WHAT THE EXERCISE ASKS
Print the rows that follow verbatim, reproducing every line without changes.

------------------------------------

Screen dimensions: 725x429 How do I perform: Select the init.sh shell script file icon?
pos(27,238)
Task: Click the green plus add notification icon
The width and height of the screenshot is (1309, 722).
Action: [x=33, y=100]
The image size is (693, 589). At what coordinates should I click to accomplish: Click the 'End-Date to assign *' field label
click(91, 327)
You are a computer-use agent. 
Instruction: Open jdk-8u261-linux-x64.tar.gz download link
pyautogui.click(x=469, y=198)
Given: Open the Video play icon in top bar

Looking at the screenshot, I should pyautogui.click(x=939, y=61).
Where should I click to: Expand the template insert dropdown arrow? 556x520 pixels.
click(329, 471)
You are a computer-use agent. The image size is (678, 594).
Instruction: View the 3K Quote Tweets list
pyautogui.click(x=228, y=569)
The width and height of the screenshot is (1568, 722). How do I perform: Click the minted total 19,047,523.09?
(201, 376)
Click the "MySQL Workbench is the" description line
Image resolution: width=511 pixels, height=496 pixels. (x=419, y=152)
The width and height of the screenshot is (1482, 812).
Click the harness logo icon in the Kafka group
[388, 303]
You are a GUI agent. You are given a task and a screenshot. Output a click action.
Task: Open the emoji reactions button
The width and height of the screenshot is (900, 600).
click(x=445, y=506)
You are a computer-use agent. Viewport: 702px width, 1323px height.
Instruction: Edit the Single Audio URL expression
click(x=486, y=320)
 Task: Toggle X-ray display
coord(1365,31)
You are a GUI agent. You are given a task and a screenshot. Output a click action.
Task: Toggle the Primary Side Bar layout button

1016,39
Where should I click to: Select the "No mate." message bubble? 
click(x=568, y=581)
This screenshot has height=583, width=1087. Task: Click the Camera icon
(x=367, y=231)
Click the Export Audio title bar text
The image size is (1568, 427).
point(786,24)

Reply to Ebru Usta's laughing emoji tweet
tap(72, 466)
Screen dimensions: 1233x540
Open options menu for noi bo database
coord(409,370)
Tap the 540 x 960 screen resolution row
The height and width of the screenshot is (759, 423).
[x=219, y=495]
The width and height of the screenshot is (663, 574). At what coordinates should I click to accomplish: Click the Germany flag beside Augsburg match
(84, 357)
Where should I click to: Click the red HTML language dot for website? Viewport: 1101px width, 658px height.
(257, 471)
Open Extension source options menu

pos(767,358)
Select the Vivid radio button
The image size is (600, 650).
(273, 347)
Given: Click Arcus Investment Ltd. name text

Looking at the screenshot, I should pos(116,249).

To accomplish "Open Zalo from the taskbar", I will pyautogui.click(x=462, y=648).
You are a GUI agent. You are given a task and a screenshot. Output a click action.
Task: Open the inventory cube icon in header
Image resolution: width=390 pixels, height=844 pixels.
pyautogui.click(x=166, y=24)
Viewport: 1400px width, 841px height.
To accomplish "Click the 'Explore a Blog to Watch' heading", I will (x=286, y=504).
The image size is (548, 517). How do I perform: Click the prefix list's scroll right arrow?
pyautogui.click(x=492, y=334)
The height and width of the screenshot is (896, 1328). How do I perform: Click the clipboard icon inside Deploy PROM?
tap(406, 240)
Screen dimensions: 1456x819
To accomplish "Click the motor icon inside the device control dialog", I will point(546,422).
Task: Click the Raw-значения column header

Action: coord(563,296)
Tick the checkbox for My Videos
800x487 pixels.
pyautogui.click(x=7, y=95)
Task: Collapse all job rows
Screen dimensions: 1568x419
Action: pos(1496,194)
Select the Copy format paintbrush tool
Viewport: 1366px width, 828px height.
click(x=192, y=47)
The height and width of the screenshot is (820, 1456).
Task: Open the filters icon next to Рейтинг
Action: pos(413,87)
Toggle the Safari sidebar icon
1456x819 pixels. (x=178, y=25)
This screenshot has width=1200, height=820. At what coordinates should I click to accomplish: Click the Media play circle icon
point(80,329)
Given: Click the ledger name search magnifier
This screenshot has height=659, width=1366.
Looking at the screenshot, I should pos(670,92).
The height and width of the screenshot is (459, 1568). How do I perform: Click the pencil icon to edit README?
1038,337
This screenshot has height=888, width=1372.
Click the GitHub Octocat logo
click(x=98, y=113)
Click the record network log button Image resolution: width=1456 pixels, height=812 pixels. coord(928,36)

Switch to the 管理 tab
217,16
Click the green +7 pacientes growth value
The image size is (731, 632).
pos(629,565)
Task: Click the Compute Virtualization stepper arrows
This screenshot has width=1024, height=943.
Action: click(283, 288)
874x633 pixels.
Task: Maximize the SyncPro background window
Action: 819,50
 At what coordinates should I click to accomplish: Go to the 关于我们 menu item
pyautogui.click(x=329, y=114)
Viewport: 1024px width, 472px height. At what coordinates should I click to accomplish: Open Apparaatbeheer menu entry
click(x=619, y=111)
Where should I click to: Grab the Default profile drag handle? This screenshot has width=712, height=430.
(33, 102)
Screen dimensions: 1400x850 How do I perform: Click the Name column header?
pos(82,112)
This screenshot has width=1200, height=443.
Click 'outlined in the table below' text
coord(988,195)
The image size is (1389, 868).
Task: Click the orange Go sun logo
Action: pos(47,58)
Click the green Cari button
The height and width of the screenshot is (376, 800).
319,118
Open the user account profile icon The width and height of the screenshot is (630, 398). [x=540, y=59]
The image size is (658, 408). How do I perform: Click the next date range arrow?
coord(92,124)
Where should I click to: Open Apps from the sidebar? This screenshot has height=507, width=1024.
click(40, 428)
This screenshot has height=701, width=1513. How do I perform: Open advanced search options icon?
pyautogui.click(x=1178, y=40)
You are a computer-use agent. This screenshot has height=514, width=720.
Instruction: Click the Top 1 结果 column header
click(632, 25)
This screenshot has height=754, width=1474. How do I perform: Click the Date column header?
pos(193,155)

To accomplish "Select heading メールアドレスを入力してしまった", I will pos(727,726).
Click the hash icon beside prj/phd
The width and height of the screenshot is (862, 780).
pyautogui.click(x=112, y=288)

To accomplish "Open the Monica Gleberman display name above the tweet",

------------------------------------

THE COMPLETED TASK
Screen dimensions: 725x429 How do I perform: Select the init.sh shell script file icon?
pos(27,238)
Task: Click the green plus add notification icon
The width and height of the screenshot is (1309, 722).
Action: [x=33, y=100]
The image size is (693, 589). At what coordinates should I click to accomplish: Click the 'End-Date to assign *' field label
click(91, 327)
You are a computer-use agent. 
Instruction: Open jdk-8u261-linux-x64.tar.gz download link
pyautogui.click(x=469, y=198)
Given: Open the Video play icon in top bar

Looking at the screenshot, I should pyautogui.click(x=939, y=61).
Where should I click to: Expand the template insert dropdown arrow? 556x520 pixels.
click(329, 471)
You are a computer-use agent. The image size is (678, 594).
Instruction: View the 3K Quote Tweets list
pyautogui.click(x=228, y=569)
The width and height of the screenshot is (1568, 722). How do I perform: Click the minted total 19,047,523.09?
(201, 376)
Click the "MySQL Workbench is the" description line
Image resolution: width=511 pixels, height=496 pixels. (x=419, y=152)
The width and height of the screenshot is (1482, 812).
Click the harness logo icon in the Kafka group
[388, 303]
You are a GUI agent. You are given a task and a screenshot. Output a click action.
Task: Open the emoji reactions button
The width and height of the screenshot is (900, 600).
click(x=445, y=506)
You are a computer-use agent. Viewport: 702px width, 1323px height.
Instruction: Edit the Single Audio URL expression
click(x=486, y=320)
 Task: Toggle X-ray display
coord(1365,31)
You are a GUI agent. You are given a task and a screenshot. Output a click action.
Task: Toggle the Primary Side Bar layout button

1016,39
Where should I click to: Select the "No mate." message bubble? 
click(x=568, y=581)
This screenshot has height=583, width=1087. Task: Click the Camera icon
(x=367, y=231)
Click the Export Audio title bar text
The image size is (1568, 427).
point(786,24)

Reply to Ebru Usta's laughing emoji tweet
tap(72, 466)
Screen dimensions: 1233x540
Open options menu for noi bo database
coord(409,370)
Tap the 540 x 960 screen resolution row
The height and width of the screenshot is (759, 423).
[x=219, y=495]
The width and height of the screenshot is (663, 574). At what coordinates should I click to accomplish: Click the Germany flag beside Augsburg match
(84, 357)
Where should I click to: Click the red HTML language dot for website? Viewport: 1101px width, 658px height.
(257, 471)
Open Extension source options menu

pos(767,358)
Select the Vivid radio button
The image size is (600, 650).
(273, 347)
Given: Click Arcus Investment Ltd. name text

Looking at the screenshot, I should pos(116,249).

To accomplish "Open Zalo from the taskbar", I will pyautogui.click(x=462, y=648).
You are a GUI agent. You are given a task and a screenshot. Output a click action.
Task: Open the inventory cube icon in header
Image resolution: width=390 pixels, height=844 pixels.
pyautogui.click(x=166, y=24)
Viewport: 1400px width, 841px height.
To accomplish "Click the 'Explore a Blog to Watch' heading", I will (x=286, y=504).
The image size is (548, 517). How do I perform: Click the prefix list's scroll right arrow?
pyautogui.click(x=492, y=334)
The height and width of the screenshot is (896, 1328). How do I perform: Click the clipboard icon inside Deploy PROM?
tap(406, 240)
Screen dimensions: 1456x819
To accomplish "Click the motor icon inside the device control dialog", I will point(546,422).
Task: Click the Raw-значения column header

Action: coord(563,296)
Tick the checkbox for My Videos
800x487 pixels.
pyautogui.click(x=7, y=95)
Task: Collapse all job rows
Screen dimensions: 1568x419
Action: pos(1496,194)
Select the Copy format paintbrush tool
Viewport: 1366px width, 828px height.
click(x=192, y=47)
The height and width of the screenshot is (820, 1456).
Task: Open the filters icon next to Рейтинг
Action: pos(413,87)
Toggle the Safari sidebar icon
1456x819 pixels. (x=178, y=25)
This screenshot has width=1200, height=820. At what coordinates should I click to accomplish: Click the Media play circle icon
point(80,329)
Given: Click the ledger name search magnifier
This screenshot has height=659, width=1366.
Looking at the screenshot, I should pos(670,92).
The height and width of the screenshot is (459, 1568). How do I perform: Click the pencil icon to edit README?
1038,337
This screenshot has height=888, width=1372.
Click the GitHub Octocat logo
click(x=98, y=113)
Click the record network log button Image resolution: width=1456 pixels, height=812 pixels. coord(928,36)

Switch to the 管理 tab
217,16
Click the green +7 pacientes growth value
The image size is (731, 632).
pos(629,565)
Task: Click the Compute Virtualization stepper arrows
This screenshot has width=1024, height=943.
Action: click(283, 288)
874x633 pixels.
Task: Maximize the SyncPro background window
Action: 819,50
 At what coordinates should I click to accomplish: Go to the 关于我们 menu item
pyautogui.click(x=329, y=114)
Viewport: 1024px width, 472px height. At what coordinates should I click to accomplish: Open Apparaatbeheer menu entry
click(x=619, y=111)
Where should I click to: Grab the Default profile drag handle? This screenshot has width=712, height=430.
(33, 102)
Screen dimensions: 1400x850 How do I perform: Click the Name column header?
pos(82,112)
This screenshot has width=1200, height=443.
Click 'outlined in the table below' text
coord(988,195)
The image size is (1389, 868).
Task: Click the orange Go sun logo
Action: pos(47,58)
Click the green Cari button
The height and width of the screenshot is (376, 800).
319,118
Open the user account profile icon The width and height of the screenshot is (630, 398). [x=540, y=59]
The image size is (658, 408). How do I perform: Click the next date range arrow?
coord(92,124)
Where should I click to: Open Apps from the sidebar? This screenshot has height=507, width=1024.
click(40, 428)
This screenshot has height=701, width=1513. How do I perform: Open advanced search options icon?
pyautogui.click(x=1178, y=40)
You are a computer-use agent. This screenshot has height=514, width=720.
Instruction: Click the Top 1 结果 column header
click(632, 25)
This screenshot has height=754, width=1474. How do I perform: Click the Date column header?
pos(193,155)

To accomplish "Select heading メールアドレスを入力してしまった", I will pos(727,726).
Click the hash icon beside prj/phd
The width and height of the screenshot is (862, 780).
pyautogui.click(x=112, y=288)

To accomplish "Open the Monica Gleberman display name above the tweet",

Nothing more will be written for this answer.